Forum Discussion
Federicofkt
Dec 19, 2023Copper Contributor
Cognitive services speech sdk gives "The recordings URI contains invalid data" error
Hi,
I am using the code provided here:
https://github.com/Azure-Samples/cognitive-services-speech-sdk/blob/master/samples/batch/python/python-client/main.py
It works with a small m4a file, but if I try to transcribe the same audio but in .wav format, in throws the error Transcription failed: The recordings URI contains invalid data.
It also fails with a large .wav or .m4a file.
the .wav files are obtained by extracting the audio from video using moviepy with this specifics:
codec='pcm_s16le', bitrate='256k', fps=16000
Any help would be appreciated, thanks.
3 Replies
- Rodger_BlomCopper ContributorI am running into the same problem using m4a files (about 32 MB big). Using the 3.2 preview batch speech-to-text api using base model Whisper westeurope (5e075808-d616-4e6b-bd44-2d965db08b99).

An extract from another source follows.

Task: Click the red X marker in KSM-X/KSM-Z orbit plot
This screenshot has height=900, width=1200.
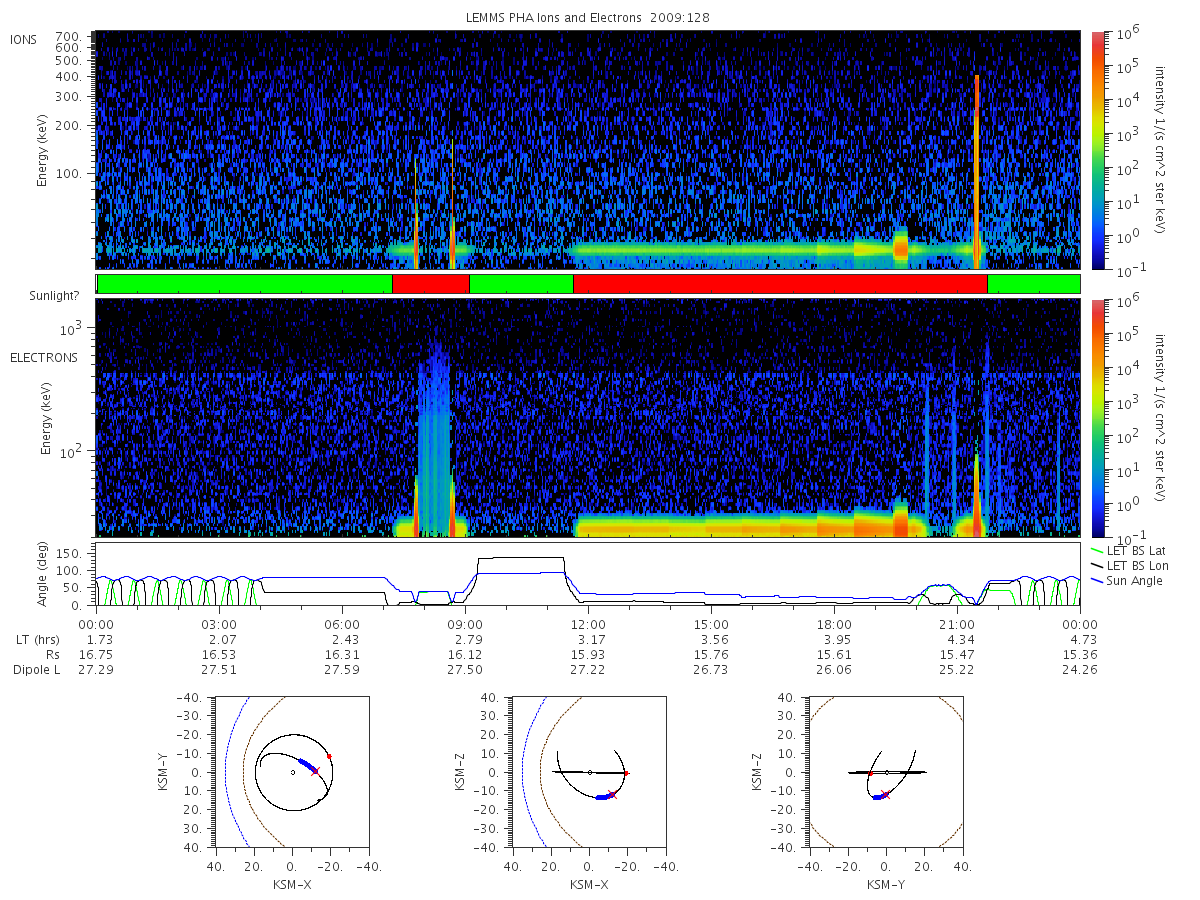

- FedericofktCopper ContributorI tried using azure.cognitiveservices.speech library in python and it works with large files, the problem is that it performs quite bad both in recognizing the text and, most of all, the speakers (I have an audo with 2 speakers, and it transcribes it with 3 speakers LoL). If you're able to figure how to make the API work out let me know!
- Rodger_BlomCopper ContributorYeah, I only want to use OpenAI's Whisper because of its superiority. The other option is to move over to the OpenAI's api's in Azure. It can handle m4a and wav.